中国発の新規材料には乏しいものの、政策に対する期待感は続いている。先週8月28日に閉幕した全国人民代表大会(全人代、国会に相当)常務委員会の第24回会議では、国内経済の成長が鈍化していることを認めたうえで、2026~30年にかけた内需拡大戦略の実施計画を本格的にスタートさせる方針が確認された。直近では、「住宅ローンの最長期間を30年から40年へ延長」や「住宅ローン利子補給の拡大」などの不動産支援策や、消費財消費の拡大・高度化に向けた新たな政策などが打ち出されている。効果は薄いとの見方もあるが、徐々に改善すると期待された。

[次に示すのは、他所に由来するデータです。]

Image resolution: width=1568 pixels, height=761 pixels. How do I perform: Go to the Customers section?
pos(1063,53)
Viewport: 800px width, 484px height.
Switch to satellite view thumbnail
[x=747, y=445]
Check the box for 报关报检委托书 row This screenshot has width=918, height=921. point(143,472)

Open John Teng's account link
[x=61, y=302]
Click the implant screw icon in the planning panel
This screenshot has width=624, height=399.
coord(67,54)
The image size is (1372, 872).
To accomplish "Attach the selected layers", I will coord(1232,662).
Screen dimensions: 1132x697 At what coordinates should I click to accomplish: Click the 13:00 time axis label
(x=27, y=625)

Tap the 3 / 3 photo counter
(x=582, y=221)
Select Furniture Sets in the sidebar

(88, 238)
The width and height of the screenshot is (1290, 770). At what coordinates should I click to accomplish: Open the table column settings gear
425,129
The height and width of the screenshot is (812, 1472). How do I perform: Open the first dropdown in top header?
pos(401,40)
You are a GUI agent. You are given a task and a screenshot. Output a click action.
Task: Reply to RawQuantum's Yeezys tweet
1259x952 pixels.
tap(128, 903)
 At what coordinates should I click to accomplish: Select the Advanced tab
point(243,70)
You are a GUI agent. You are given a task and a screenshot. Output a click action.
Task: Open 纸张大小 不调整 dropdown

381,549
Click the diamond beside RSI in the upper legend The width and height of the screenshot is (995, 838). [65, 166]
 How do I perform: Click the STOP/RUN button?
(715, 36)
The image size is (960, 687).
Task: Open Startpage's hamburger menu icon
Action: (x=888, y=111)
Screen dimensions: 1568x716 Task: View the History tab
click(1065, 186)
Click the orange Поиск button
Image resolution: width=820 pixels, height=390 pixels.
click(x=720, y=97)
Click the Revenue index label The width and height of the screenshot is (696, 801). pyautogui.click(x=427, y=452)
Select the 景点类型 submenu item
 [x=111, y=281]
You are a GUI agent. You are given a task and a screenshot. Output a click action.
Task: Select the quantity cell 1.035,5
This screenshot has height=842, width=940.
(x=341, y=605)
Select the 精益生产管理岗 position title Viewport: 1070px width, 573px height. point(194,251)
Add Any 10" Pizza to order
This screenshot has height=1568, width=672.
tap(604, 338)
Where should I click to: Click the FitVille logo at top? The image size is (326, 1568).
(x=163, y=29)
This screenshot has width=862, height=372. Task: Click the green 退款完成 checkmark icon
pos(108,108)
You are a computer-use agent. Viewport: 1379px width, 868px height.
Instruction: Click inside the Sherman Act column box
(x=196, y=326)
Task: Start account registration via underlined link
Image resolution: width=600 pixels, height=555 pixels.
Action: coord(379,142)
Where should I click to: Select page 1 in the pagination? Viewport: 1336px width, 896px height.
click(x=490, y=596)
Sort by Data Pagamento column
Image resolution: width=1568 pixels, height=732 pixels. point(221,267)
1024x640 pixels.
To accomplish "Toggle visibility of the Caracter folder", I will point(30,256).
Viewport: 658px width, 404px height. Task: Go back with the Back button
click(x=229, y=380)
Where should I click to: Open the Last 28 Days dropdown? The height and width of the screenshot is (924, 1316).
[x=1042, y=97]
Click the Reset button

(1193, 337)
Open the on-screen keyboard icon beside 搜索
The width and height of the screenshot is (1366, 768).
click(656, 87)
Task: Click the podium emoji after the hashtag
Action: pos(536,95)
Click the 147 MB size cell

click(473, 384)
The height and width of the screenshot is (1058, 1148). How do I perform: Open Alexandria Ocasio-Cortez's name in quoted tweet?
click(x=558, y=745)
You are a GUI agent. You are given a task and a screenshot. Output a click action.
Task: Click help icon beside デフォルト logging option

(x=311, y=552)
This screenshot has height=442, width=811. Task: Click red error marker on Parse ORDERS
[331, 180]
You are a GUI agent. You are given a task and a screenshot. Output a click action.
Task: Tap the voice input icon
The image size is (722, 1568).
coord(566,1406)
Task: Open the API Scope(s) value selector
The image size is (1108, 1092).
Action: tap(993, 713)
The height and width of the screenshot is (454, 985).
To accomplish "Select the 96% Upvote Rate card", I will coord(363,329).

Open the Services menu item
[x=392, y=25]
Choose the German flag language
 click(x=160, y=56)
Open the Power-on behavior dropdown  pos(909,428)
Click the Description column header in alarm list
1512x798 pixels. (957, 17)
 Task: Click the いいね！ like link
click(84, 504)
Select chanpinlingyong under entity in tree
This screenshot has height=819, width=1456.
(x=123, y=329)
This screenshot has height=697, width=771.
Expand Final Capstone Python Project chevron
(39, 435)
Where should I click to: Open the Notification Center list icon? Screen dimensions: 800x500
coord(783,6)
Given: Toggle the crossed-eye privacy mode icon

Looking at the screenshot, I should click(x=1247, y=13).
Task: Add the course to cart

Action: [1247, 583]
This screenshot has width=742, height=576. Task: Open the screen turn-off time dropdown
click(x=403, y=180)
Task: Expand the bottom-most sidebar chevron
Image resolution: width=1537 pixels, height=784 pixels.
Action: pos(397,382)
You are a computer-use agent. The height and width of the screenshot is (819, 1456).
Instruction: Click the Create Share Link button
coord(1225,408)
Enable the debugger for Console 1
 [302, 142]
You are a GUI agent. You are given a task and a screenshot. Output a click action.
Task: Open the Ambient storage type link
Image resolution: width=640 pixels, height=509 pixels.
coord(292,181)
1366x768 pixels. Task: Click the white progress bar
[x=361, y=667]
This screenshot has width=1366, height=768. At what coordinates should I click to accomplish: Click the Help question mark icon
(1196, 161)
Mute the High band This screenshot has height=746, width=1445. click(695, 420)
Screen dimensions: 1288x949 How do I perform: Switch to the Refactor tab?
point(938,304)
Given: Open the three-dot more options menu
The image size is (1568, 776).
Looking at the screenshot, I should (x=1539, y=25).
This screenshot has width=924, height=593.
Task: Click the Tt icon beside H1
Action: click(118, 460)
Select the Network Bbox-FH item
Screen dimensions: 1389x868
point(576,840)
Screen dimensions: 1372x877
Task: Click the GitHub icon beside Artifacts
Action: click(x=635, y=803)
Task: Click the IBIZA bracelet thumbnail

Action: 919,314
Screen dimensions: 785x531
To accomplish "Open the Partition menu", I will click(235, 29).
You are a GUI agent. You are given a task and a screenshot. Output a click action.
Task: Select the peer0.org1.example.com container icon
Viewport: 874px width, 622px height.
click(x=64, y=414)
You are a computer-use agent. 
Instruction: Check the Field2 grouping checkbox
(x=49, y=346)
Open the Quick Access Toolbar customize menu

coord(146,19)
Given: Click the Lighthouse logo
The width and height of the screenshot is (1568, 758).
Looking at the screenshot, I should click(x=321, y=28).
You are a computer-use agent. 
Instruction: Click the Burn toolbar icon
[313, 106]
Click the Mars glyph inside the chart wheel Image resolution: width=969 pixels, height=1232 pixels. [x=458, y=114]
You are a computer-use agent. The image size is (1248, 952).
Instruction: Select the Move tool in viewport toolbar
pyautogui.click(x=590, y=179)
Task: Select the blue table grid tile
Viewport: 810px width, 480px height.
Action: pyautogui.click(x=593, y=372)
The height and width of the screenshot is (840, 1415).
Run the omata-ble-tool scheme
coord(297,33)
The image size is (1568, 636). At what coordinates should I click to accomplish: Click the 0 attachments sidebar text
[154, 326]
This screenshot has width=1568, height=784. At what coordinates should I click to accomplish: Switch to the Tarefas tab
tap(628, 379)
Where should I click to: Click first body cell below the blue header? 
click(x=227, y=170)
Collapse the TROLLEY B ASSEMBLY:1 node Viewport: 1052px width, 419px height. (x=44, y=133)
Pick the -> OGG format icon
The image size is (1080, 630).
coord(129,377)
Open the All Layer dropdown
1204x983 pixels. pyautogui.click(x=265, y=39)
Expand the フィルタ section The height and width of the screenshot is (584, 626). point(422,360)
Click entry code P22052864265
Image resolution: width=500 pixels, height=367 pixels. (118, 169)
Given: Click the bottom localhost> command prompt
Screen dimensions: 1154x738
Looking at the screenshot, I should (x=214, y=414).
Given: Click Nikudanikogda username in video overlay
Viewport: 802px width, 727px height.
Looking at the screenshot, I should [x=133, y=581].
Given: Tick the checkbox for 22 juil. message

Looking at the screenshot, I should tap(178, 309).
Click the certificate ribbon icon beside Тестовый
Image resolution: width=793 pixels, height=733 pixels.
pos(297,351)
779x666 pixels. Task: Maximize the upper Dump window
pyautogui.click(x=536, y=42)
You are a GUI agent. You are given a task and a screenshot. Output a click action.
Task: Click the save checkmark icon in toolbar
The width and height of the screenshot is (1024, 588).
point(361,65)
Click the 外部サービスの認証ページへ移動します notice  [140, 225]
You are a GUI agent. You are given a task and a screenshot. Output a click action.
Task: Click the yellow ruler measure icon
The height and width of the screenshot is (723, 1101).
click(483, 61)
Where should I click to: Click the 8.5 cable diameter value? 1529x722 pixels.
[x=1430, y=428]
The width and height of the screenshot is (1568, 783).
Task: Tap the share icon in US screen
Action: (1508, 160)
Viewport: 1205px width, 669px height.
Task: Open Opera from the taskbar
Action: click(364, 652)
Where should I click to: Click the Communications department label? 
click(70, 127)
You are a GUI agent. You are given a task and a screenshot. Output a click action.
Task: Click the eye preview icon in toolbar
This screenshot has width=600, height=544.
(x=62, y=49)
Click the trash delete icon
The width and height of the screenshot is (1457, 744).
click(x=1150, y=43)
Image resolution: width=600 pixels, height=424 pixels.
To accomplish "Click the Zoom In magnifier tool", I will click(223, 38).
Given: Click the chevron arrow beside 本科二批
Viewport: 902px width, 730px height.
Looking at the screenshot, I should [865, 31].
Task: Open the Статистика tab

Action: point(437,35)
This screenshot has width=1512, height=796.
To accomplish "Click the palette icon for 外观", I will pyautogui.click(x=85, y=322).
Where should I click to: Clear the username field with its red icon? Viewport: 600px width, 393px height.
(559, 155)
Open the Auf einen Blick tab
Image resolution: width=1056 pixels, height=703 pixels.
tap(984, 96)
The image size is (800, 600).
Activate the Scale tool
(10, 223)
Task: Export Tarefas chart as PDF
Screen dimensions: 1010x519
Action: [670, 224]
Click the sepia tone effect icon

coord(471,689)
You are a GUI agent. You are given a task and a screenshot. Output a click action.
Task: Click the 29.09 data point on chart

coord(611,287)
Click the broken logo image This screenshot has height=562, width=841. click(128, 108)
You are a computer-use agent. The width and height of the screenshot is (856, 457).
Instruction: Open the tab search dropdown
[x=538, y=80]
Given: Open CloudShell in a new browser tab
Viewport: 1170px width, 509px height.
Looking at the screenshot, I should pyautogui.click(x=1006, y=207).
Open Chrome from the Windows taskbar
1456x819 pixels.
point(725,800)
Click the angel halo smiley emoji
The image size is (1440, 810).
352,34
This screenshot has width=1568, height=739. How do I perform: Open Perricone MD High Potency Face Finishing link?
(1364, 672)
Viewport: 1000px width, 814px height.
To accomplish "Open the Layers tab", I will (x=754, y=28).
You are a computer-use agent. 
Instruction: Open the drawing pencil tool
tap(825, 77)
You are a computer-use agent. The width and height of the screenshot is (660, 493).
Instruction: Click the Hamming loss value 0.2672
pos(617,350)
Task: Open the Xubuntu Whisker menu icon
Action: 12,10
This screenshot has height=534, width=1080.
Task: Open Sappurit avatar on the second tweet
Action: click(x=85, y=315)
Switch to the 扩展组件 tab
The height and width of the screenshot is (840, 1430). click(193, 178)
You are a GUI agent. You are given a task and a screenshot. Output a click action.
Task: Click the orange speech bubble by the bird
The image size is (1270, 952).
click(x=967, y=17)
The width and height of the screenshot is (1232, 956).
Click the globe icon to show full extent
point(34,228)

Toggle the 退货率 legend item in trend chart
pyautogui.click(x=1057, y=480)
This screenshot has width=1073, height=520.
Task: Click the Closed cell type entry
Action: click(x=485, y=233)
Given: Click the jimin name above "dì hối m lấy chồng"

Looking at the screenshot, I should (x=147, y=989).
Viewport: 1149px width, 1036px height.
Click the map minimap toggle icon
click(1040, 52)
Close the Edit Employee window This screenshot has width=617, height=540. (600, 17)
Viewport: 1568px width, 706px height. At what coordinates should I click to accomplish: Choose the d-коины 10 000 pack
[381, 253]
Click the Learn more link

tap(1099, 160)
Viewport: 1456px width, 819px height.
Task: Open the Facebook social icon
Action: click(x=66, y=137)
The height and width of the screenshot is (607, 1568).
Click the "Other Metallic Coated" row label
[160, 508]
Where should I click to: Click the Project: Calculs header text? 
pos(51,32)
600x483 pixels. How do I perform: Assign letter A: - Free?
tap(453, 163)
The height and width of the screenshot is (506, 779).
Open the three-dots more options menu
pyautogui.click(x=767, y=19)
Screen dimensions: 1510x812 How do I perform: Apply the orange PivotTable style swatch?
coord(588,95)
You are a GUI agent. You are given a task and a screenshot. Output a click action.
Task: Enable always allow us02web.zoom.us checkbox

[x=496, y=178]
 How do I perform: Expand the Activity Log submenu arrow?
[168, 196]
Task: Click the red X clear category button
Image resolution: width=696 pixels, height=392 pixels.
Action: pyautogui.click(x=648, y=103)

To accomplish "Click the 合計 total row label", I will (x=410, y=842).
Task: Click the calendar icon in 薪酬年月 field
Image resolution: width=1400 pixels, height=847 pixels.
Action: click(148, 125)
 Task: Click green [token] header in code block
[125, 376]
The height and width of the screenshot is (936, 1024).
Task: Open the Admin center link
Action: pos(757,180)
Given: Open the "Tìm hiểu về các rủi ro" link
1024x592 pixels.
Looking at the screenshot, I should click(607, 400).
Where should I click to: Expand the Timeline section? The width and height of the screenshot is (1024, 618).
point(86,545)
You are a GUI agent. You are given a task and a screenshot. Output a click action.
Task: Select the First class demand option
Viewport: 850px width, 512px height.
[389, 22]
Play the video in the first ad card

また、「広東省深セン市の住宅市場で、8月に実際の成約動向が持ち直した」と報じられたことも改めて材料視されている。
 ただ、上値は重い。中東情勢が気がかりだ。米イランの攻撃応酬が続く中、原油相場は高止まりしている。トランプ米大統領は2日、イランとの攻撃応酬について、「再び攻撃する準備は常にできている」と述べた。(亜州リサーチ編集部)
 業種別では、不動産の上げが目立つ。信達地産(600657/SH)が10.0%(ストップ)高、保利発展控股集団(600048/SH)が4.5%高、新城控股集団(601155/SH)が1.7%高、金地集団(600383/SH)が1.3%高で引けた。
 保険株は全面高。
中国太平洋保険(601601/SH)が3.7%、中国人寿保険(601628/SH)が2.9%、中国平安保険(601318/SH)が2.4%、新華人寿保険(601336/SH)が2.3%、中国人民保険集団(601319/SH)が1.5%ずつ上昇した。自動車株、素材株、運輸株、電設株、電子機器株、医薬株、エネルギー株、食品飲料株なども買われている。
 半面、銀行株は安い。中国農業銀行(601288/SH)が2.4%、中国銀行(601988/SH)が2.1%、中国郵政儲蓄銀行(601658/SH)が2.0%、中国建設銀行(601939/SH)が1.7%、中国工商銀行(601398/SH)と交通銀行(601328/SH)がそろって1.5%ずつ下落した。各行の中間決算は好調で、配当の増額方針を明らかにしたことなどで今週は上昇が目立っていたものの、いったん好材料の出尽くしも意識されている。そのほか、半導体株、公益株も売られた。
 外貨建てB株相場は、上海B株指数が2.84ポイント(0.98%)高の294.01ポイント、深センB株指数が4.02ポイント(0.35%)高の1160.91ポイントで終了した。